Scientists cast doubt on Kennedy bullet analysis
Multiple shooters possible, study says
In a collision of 21st-century science and decades-old conspiracy theories, a research team that
includes a former top FBI scientist is challenging the bullet analysis used by the government to conclude that Lee Harvey Oswald acted alone in assassinating President John F. Kennedy in 1963.
The "evidence used to rule out a second assassin is fundamentally flawed," concludes a new article in the Annals of Applied Statistics written by former FBI lab metallurgist William A. Tobin and Texas A&M University researchers Cliff Spiegelman and William D. James.
The researchers' re-analysis involved new statistical calculations and a modern chemical analysis of bullets from the same batch Oswald is purported to have used. They reached no conclusion about whether more than one gunman was involved, but urged that authorities conduct a new and complete forensic re-analysis of the five bullet fragments left from the assassination 44 years ago.
"Given the significance and impact of the JFK assassination, it is scientifically desirable for the evidentiary fragments to be re-analyzed," the researchers said.
Tobin was the FBI lab's chief metallurgy expert for more than two decades. He analyzed metal evidence in major cases that included the 1995 Oklahoma City bombing and the 1996 explosion of TWA Flight 800 off Long Island.

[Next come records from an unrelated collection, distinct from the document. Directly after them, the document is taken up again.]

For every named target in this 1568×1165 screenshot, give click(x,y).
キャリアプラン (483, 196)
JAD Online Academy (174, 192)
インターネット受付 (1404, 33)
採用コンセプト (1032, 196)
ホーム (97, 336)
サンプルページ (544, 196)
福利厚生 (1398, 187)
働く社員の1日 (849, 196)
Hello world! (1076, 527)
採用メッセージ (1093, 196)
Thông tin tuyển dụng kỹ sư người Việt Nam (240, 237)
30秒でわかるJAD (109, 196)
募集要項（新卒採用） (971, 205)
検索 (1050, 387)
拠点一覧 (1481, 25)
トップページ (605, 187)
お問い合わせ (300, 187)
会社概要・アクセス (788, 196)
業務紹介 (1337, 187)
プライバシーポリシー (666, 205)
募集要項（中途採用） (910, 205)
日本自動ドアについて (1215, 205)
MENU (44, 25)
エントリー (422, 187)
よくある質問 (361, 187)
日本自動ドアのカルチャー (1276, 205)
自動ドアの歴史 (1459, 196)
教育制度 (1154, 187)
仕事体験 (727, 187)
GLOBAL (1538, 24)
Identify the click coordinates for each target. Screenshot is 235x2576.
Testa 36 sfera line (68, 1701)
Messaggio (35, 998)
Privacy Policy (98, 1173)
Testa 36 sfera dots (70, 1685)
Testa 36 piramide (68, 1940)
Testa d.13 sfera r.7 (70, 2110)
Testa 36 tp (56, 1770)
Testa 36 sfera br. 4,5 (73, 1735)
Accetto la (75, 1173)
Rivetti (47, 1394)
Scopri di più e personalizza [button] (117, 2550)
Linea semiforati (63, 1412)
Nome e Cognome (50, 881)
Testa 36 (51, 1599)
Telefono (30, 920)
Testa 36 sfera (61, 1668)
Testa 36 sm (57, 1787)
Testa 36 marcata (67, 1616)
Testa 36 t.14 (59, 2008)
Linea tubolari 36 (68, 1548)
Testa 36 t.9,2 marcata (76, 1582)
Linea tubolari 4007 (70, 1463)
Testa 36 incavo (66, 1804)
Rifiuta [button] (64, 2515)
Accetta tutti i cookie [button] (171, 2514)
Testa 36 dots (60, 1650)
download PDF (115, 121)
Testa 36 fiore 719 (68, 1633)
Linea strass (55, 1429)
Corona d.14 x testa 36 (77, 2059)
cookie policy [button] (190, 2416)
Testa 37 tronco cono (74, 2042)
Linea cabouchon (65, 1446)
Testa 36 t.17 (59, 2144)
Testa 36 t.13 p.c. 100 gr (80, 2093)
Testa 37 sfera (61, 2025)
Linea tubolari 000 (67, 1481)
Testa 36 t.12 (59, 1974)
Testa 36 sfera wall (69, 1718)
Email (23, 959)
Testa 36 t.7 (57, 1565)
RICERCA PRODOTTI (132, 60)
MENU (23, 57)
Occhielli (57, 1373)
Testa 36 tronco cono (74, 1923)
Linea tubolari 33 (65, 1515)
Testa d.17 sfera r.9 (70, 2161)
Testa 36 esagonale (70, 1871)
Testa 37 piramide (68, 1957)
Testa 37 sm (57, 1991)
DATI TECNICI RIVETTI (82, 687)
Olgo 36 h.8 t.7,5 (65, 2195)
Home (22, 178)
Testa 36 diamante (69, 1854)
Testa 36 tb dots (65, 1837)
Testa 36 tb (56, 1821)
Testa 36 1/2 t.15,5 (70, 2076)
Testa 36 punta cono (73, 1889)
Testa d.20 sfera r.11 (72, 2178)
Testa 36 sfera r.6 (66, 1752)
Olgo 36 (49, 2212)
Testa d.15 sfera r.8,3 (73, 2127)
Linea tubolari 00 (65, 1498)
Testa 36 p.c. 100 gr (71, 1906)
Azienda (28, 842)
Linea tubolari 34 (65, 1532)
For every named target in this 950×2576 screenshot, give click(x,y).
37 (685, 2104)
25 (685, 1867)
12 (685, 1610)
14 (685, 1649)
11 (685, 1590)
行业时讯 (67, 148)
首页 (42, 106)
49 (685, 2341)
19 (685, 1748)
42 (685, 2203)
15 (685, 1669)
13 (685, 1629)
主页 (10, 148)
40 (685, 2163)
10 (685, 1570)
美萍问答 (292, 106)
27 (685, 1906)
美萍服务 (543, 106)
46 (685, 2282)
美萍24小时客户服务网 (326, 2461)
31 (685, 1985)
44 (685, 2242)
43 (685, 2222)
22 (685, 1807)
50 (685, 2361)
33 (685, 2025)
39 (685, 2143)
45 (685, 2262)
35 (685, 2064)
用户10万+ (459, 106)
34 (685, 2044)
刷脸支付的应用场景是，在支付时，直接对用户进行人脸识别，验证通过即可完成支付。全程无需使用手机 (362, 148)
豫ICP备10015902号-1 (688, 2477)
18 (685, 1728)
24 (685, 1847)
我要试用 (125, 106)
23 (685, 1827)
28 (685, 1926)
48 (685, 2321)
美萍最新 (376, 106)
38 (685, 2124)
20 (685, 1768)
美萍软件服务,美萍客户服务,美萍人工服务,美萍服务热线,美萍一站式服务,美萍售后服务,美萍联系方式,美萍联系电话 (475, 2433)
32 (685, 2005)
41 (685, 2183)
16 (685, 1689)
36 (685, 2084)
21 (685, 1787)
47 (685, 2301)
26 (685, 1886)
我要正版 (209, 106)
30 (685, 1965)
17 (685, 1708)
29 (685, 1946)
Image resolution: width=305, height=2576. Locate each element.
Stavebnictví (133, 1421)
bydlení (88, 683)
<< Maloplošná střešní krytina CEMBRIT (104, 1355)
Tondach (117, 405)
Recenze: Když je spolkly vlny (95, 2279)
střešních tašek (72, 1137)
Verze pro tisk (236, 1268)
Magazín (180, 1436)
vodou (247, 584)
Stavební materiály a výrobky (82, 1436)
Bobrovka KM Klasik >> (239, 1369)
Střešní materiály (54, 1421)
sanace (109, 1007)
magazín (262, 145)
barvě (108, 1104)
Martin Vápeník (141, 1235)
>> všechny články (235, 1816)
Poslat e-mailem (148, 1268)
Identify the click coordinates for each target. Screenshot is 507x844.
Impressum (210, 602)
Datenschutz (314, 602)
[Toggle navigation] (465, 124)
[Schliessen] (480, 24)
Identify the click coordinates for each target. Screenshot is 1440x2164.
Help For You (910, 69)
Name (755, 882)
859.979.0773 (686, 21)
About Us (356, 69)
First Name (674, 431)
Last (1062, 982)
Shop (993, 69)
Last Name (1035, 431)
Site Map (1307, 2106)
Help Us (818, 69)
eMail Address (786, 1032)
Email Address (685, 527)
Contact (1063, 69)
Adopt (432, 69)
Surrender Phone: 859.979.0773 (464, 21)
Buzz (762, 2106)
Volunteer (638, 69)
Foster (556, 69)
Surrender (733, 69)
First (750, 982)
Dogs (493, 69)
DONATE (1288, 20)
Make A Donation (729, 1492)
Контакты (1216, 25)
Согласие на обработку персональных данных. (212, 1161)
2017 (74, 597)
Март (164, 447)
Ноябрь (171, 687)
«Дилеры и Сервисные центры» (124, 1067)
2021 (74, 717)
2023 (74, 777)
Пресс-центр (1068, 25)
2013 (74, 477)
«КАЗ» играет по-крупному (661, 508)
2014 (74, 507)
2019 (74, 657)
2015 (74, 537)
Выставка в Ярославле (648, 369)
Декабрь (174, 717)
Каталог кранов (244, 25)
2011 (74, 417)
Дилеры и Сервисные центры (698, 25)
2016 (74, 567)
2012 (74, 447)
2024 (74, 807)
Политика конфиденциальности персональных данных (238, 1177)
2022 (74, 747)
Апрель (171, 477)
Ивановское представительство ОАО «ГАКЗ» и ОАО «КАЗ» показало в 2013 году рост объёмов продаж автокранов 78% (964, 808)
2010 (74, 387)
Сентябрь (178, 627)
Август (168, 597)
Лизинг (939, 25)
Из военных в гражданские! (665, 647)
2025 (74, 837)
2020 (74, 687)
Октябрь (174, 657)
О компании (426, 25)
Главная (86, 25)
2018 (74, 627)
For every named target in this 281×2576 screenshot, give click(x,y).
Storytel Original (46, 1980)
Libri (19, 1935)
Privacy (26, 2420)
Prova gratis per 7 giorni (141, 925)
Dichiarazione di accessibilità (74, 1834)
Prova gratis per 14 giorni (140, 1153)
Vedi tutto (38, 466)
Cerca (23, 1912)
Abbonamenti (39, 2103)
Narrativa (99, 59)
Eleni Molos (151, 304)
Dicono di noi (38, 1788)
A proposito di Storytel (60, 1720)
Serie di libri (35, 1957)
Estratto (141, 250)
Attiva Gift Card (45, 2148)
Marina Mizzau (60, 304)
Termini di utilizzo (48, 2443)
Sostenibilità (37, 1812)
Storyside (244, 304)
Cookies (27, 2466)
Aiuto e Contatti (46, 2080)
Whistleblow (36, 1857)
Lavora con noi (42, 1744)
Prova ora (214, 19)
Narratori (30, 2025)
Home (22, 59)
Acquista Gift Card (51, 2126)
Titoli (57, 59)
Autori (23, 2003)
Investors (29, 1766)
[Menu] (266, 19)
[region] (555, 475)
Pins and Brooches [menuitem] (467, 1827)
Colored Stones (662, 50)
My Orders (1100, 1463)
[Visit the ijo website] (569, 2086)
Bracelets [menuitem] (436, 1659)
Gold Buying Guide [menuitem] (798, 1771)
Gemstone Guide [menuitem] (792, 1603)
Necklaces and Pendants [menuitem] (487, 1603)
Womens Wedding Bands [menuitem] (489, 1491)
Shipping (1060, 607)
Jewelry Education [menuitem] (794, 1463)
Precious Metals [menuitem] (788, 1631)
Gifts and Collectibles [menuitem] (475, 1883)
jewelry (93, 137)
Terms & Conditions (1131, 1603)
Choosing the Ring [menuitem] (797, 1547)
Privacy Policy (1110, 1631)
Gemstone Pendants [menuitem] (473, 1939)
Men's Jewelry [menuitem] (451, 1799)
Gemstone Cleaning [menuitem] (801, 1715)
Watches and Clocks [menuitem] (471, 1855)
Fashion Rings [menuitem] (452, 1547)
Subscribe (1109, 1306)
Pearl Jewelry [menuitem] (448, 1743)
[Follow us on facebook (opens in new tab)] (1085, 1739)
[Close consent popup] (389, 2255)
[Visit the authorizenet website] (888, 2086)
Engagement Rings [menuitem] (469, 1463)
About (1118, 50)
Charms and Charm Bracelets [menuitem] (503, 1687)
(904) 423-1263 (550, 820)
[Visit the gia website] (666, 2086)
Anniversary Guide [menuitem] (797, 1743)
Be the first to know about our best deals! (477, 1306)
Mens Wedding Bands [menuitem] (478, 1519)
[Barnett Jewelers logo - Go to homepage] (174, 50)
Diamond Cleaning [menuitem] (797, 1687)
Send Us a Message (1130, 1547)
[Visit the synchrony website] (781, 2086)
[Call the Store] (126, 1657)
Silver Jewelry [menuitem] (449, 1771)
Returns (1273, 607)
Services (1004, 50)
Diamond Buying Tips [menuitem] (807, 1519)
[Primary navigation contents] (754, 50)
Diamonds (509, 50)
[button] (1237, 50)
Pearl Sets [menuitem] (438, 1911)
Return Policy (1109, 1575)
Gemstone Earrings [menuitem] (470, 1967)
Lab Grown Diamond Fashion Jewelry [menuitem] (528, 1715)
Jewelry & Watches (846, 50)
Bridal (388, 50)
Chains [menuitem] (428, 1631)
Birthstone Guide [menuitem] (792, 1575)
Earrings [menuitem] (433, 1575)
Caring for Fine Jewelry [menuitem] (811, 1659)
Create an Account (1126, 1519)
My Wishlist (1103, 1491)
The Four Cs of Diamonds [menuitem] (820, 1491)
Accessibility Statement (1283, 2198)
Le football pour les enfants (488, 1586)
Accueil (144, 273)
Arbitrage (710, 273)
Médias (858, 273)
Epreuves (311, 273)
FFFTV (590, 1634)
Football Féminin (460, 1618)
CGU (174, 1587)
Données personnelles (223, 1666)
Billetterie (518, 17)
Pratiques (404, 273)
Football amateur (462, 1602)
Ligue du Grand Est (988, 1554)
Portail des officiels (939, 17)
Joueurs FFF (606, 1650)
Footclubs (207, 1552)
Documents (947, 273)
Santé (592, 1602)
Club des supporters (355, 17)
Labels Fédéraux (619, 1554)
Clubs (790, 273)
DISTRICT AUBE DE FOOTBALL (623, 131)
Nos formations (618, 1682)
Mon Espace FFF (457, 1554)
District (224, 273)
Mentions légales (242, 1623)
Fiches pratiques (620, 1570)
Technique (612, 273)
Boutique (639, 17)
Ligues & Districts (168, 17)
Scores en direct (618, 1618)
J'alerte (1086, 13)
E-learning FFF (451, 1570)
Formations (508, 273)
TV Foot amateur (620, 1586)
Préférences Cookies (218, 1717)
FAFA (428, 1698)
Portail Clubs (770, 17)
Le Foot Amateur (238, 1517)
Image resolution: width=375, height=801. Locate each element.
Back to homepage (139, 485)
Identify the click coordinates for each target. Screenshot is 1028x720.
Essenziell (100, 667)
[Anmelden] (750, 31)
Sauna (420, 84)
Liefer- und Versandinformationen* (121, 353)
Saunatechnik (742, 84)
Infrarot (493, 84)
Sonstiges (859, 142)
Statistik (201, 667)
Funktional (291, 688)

After retiring, he attracted national attention by questioning the FBI science used in prosecutions for decades to match bullets to crime suspects through their lead content. The questions he and others raised prompted a National Academy of Sciences review that in 2003 concluded that the FBI's bullet lead analysis was flawed. The FBI agreed and generally ended the use of that type of analysis.Using new guidelines set forth by the National Academy of Sciences for proper bullet analysis, Tobin and his colleagues at Texas A&M re-analyzed the bullet evidence used by the 1976 House Select Committee on Assassinations, which concluded that only one shooter, Oswald, fired the shots that killed Kennedy in Dallas.